- **Your assignment**
Answer from the explainer on Iran's nuclear program:
1. In which city are the talks with Iran taking place?
2. Up to what purity was Iran enriching uranium before last June's attacks?
3. By an International Atomic Energy Agency yardstick, enough material for how many nuclear weapons did Iran have at that level?

- **Supplied passage**

>>>

Explainer-US seeks deal to prevent Iran acquiring nuclear arsenal
By Francois Murphy
VIENNA, Feb 26 (Reuters) - The United States hopes talks with Iran in Geneva will produce an agreement to prevent Tehran acquiring nuclear weapons, and President Donald Trump has amassed forces in the Middle East to increase pressure on the Islamic Republic to reach a deal.
WHAT IS AT STAKE?
Iran has over decades developed an advanced and large-scale uranium enrichment programme. While enriched uranium can be used as fuel in power plants at various purity levels, at high levels it can be used to make nuclear weapons.
Until Israel and the U.S. attacked its nuclear facilities last June, Iran was enriching uranium to up to 60% purity, a short step from the roughly 90% that is weapons grade.
It had enough material enriched to that level, if enriched further, for 10 nuclear weapons, according to an International Atomic Energy Agency yardstick, and more at lower levels.
The IAEA, the U.N. nuclear watchdog, has not, however, been able to verify how much of that uranium stock remains. Iran has yet to declare what happened to it or allow the agency to inspect its bombed nuclear facilities.

<<<

- **Supplied information**
>>>

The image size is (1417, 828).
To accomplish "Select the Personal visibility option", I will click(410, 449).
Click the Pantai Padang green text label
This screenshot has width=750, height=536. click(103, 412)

<<<
>>>

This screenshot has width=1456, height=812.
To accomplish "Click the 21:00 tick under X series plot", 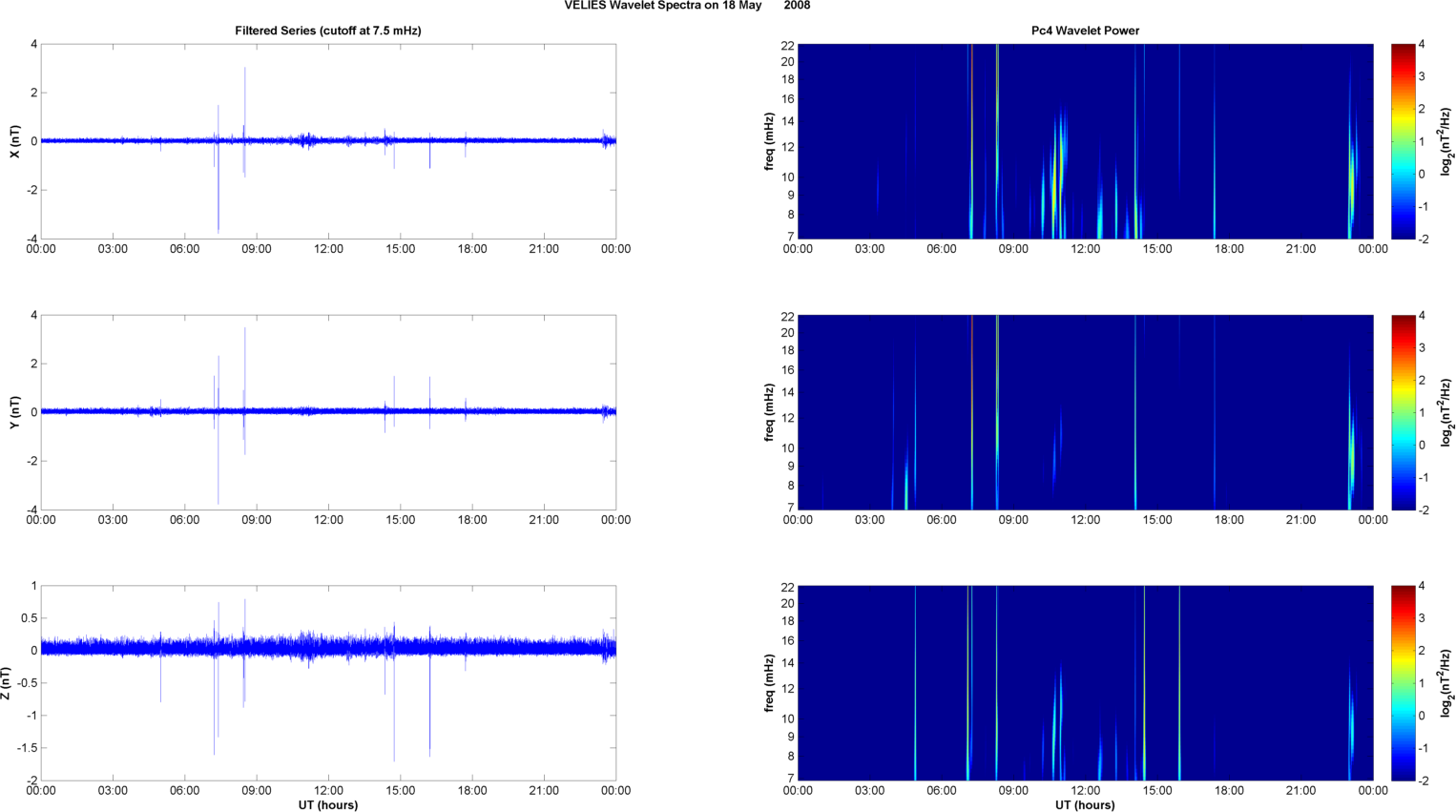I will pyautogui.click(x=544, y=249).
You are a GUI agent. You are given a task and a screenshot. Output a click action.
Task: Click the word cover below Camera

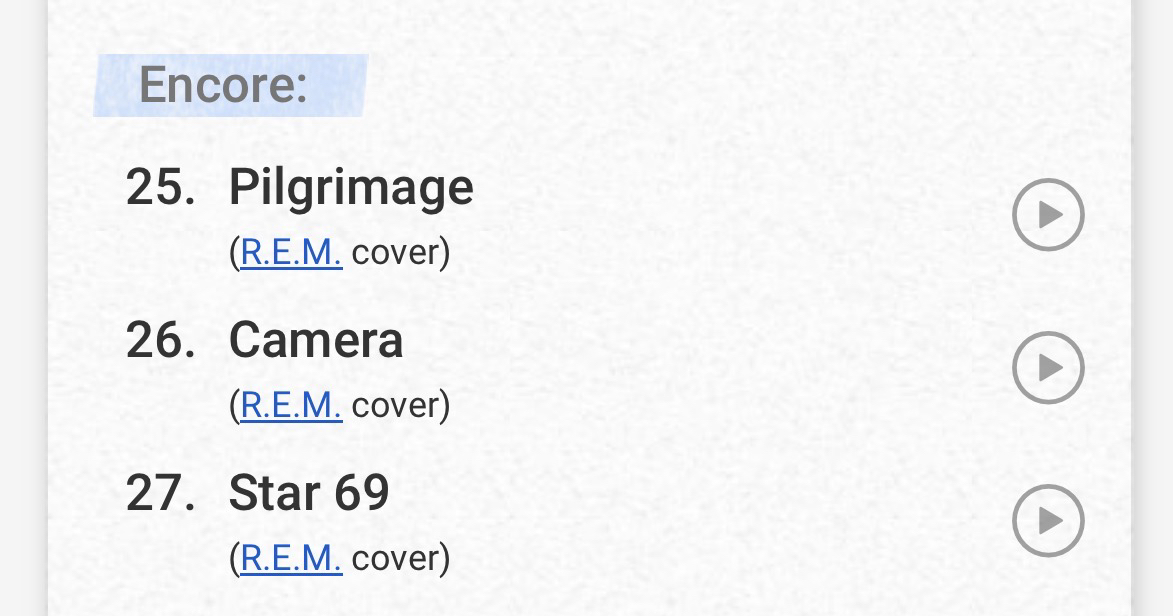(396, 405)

<<<

- **Result for this exercise**
1. Geneva
2. Up to 60%
3. 10